L’ESPRIT

VI / L’Univers Trinitaire

Introduction

Lorsque j’ai abordé la trinité, j’ai parlé de la nouveauté pour exprimer ce que signifie la trinité. La relation entre la trinité et la nouveauté, on la trouve partout, et c’est ce qui fait qu’elle est divine. L’expérience de la nouveauté, on l’a dans l’expérience de la réalité, il y a l’existence ici et maintenant dans sa particularité, il y a l’être qui englobe tout et il y a coïncidence fulgurante entre l’être et l’existence qui fait que nous découvrons une extraordinaire manière d’exister et une extraordinaire manière d’être à travers la relation entre l’être et l’existence, à travers le fait que l’être devient une icône de l’existence et l’existence une icône de l’être.

L’expérience de la trinité est l’accès à une expérience visionnaire qui fait que l’on voit tout d’une manière totalement nouvelle parce que totalement extraordinaire. On voit l’humain dans le divin et le divin dans l’humain, on voit l’amour du Père qui déferle en se transmettant à l’infini. Cela permet de comprendre l’Esprit Saint. L’esprit, c’est l’intelligence concrète, ici et maintenant, qui fait que je m’adapte intelligemment à la réalité dans laquelle je vis, la réalité est un combat, et je suis dans l’esprit de la réalité dans la mesure où je traite le combat par le combat. Ensuite, il y a l’amitié, la relation humaine, je traite l’humain par l’humain, je suis dans l’esprit de l’humain, et puis après, il y a le génie, je traite le génie par le génie, et puis il y a un génie qui dépasse l’imagination, un génie ineffable qui consiste à dire que je traite l’ineffable par l’ineffable.

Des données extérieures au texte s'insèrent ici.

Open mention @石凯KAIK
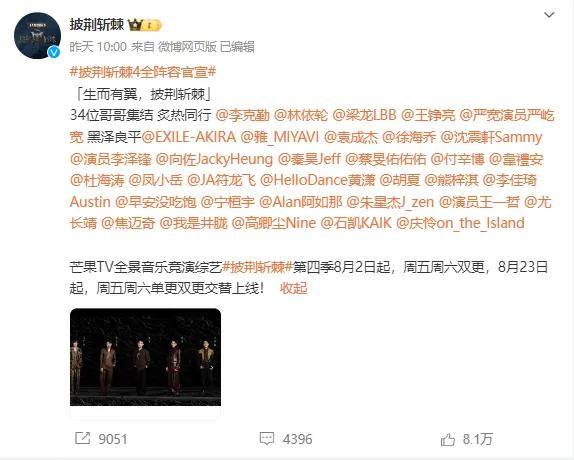Screen dimensions: 574x460 click(x=356, y=223)
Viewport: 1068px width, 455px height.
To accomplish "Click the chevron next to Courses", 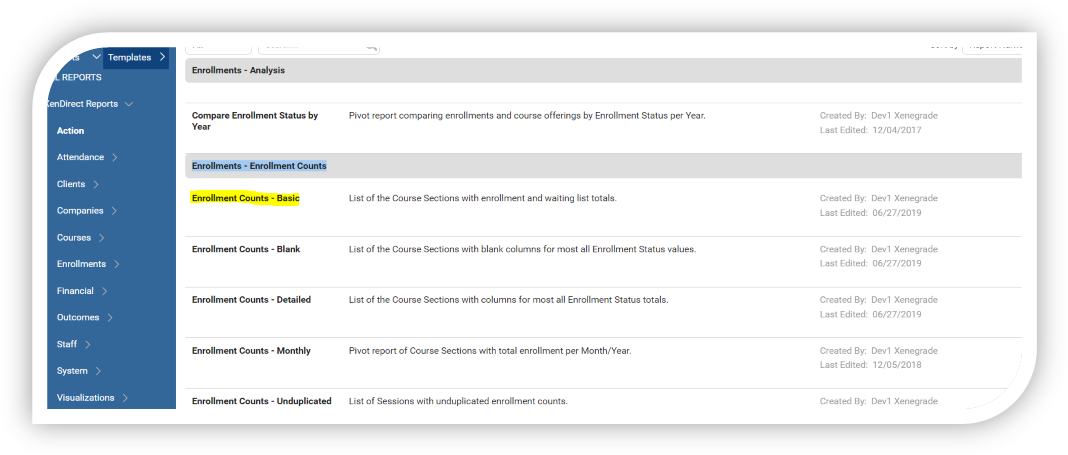I will tap(102, 238).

Lorsqu‘un saint parle, ce n’est plus lui qui parle, c’est Dieu qui parle à travers lui, il est totalement libéré du monde, il est parvenu au suprême stade angélique, celui des chérubins, des séraphins et des trônes qui traduit la rupture totale avec le monde, c’est-à-dire, le fait d’être totalement délivré et donc de permettre au souffle divin de passer à travers lui. Là, nous comprenons ce qu’est l’expérience trinitaire, nous comprenons le Père, le Fils et l’Esprit. Le Père : un océan d’amour qui ne demande qu’à se transmettre, qui passe de l’invisible dans le visible par le Fils qui, lui-même s’efface pour qu’il y ait une vie encore plus ineffable que l’ineffable existant.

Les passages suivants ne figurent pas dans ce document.